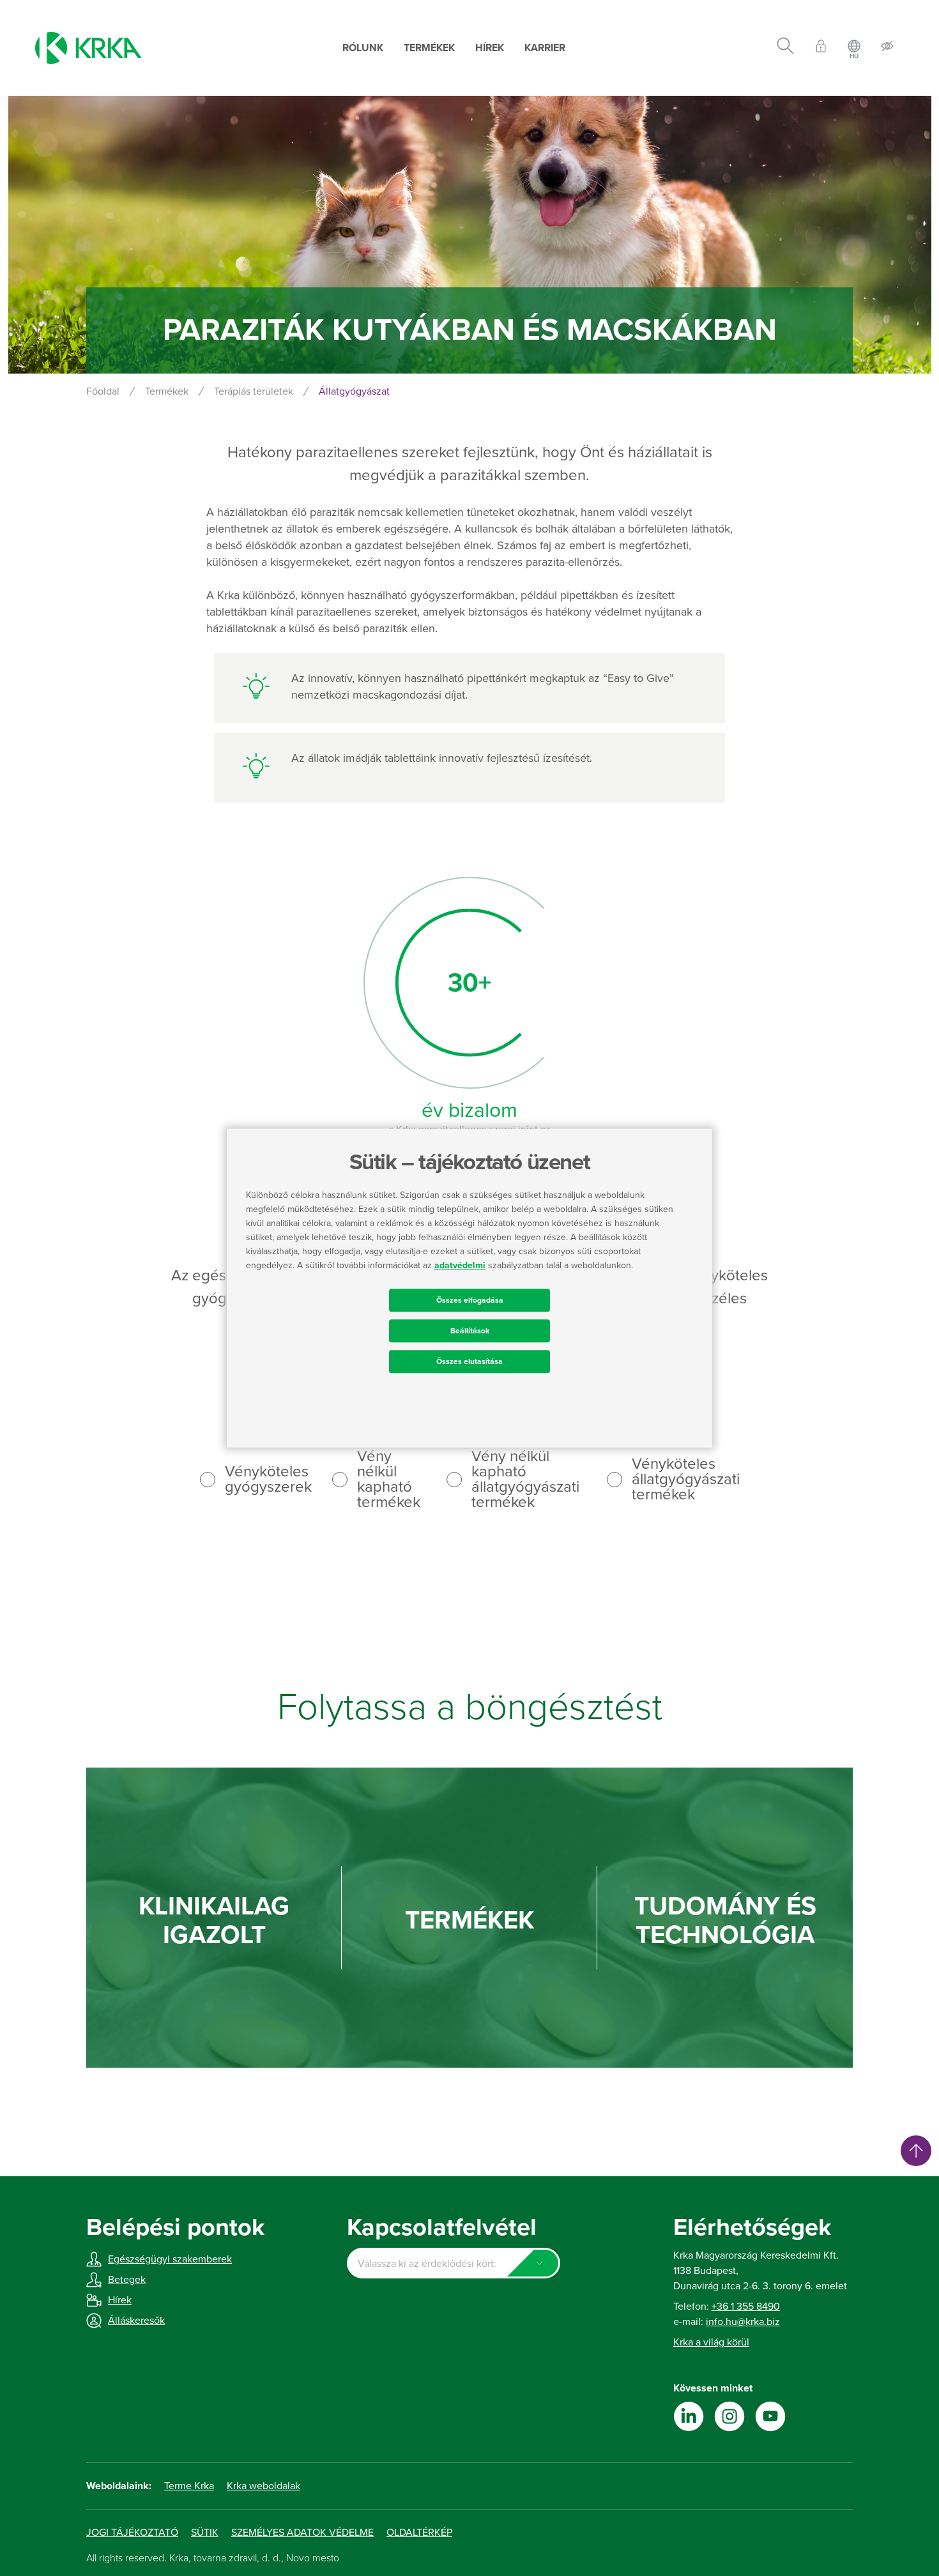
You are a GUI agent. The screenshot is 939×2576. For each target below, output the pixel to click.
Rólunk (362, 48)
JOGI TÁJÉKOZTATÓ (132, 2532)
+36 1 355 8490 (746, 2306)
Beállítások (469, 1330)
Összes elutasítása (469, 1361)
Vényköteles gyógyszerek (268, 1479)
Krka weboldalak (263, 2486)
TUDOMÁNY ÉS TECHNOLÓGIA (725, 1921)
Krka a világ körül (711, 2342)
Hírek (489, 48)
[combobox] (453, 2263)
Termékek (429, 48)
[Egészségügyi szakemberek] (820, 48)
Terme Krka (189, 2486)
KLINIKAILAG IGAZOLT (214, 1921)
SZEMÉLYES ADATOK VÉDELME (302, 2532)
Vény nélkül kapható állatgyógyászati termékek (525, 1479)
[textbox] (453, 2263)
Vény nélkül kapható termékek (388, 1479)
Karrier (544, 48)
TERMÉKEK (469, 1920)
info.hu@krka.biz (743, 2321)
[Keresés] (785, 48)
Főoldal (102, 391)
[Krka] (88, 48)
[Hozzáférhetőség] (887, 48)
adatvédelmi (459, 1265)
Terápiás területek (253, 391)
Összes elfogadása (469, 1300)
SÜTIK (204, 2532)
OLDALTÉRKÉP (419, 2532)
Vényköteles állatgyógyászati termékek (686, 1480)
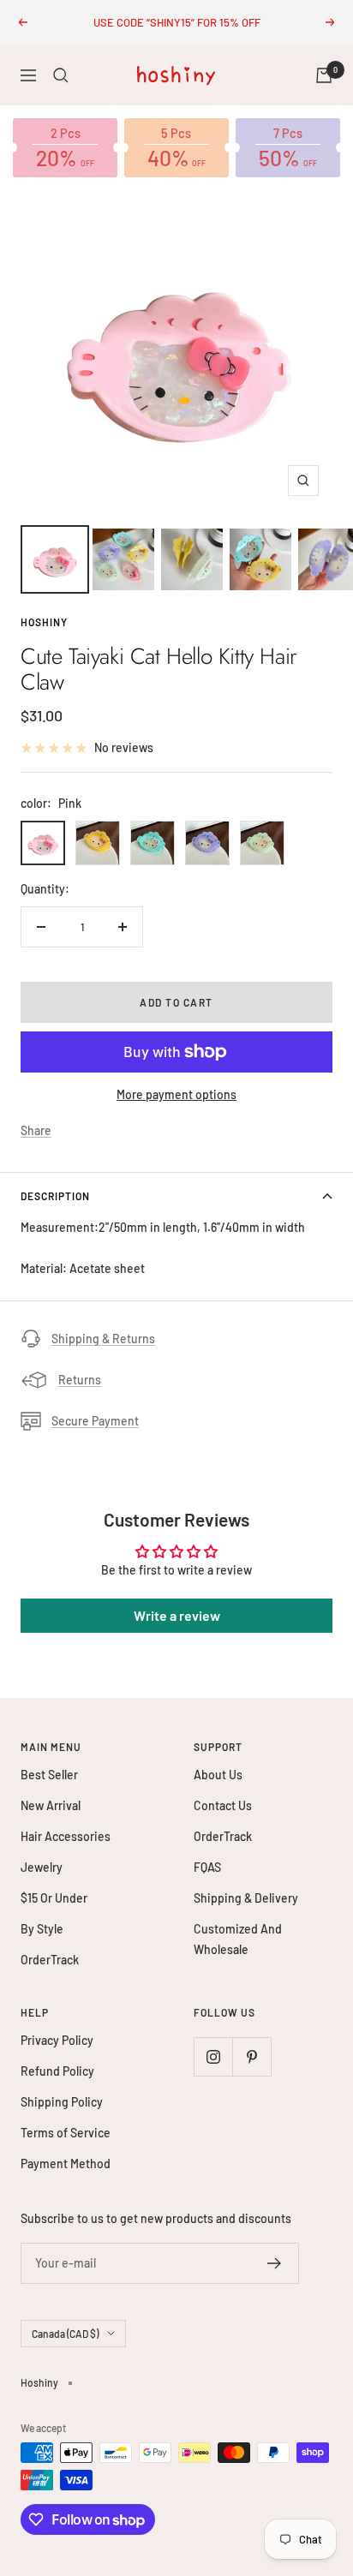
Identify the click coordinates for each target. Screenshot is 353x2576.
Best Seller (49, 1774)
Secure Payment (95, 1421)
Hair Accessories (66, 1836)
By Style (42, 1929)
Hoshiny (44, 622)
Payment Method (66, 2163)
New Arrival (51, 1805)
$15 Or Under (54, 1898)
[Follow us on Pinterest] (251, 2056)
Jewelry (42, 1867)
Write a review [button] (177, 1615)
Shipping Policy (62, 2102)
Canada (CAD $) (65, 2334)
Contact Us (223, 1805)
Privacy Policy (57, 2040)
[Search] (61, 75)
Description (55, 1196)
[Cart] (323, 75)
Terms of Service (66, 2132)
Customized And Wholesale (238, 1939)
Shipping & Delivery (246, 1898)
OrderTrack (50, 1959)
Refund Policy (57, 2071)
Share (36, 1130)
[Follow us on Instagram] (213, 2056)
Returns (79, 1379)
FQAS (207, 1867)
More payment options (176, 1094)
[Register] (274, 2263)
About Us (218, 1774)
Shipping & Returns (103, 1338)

========================================================================

#### TASK INSTRUCTIONS:
Exclude the images and output the lines above exactly.

#### SOLVED PROBLEM:
You are a GUI agent. The screenshot is 939×2576. For each target below, output the pixel to click.
Rólunk (362, 48)
JOGI TÁJÉKOZTATÓ (132, 2532)
+36 1 355 8490 (746, 2306)
Beállítások (469, 1330)
Összes elutasítása (469, 1361)
Vényköteles gyógyszerek (268, 1479)
Krka weboldalak (263, 2486)
TUDOMÁNY ÉS TECHNOLÓGIA (725, 1921)
Krka a világ körül (711, 2342)
Hírek (489, 48)
[combobox] (453, 2263)
Termékek (429, 48)
[Egészségügyi szakemberek] (820, 48)
Terme Krka (189, 2486)
KLINIKAILAG IGAZOLT (214, 1921)
SZEMÉLYES ADATOK VÉDELME (302, 2532)
Vény nélkül kapható állatgyógyászati termékek (525, 1479)
[textbox] (453, 2263)
Vény nélkül kapható termékek (388, 1479)
Karrier (544, 48)
TERMÉKEK (469, 1920)
info.hu@krka.biz (743, 2321)
[Keresés] (785, 48)
Főoldal (102, 391)
[Krka] (88, 48)
[Hozzáférhetőség] (887, 48)
adatvédelmi (459, 1265)
Terápiás területek (253, 391)
Összes elfogadása (469, 1300)
SÜTIK (204, 2532)
OLDALTÉRKÉP (419, 2532)
Vényköteles állatgyógyászati termékek (686, 1480)
Identify the click coordinates for each target. Screenshot is 353x2576.
Best Seller (49, 1774)
Secure Payment (95, 1421)
Hair Accessories (66, 1836)
By Style (42, 1929)
Hoshiny (44, 622)
Payment Method (66, 2163)
New Arrival (51, 1805)
$15 Or Under (54, 1898)
[Follow us on Pinterest] (251, 2056)
Jewelry (42, 1867)
Write a review [button] (177, 1615)
Shipping Policy (62, 2102)
Canada (CAD $) (65, 2334)
Contact Us (223, 1805)
Privacy Policy (57, 2040)
[Search] (61, 75)
Description (55, 1196)
[Cart] (323, 75)
Terms of Service (66, 2132)
Customized And Wholesale (238, 1939)
Shipping & Delivery (246, 1898)
OrderTrack (50, 1959)
Refund Policy (57, 2071)
Share (36, 1130)
[Follow us on Instagram] (213, 2056)
Returns (79, 1379)
FQAS (207, 1867)
More payment options (176, 1094)
[Register] (274, 2263)
About Us (218, 1774)
Shipping & Returns (103, 1338)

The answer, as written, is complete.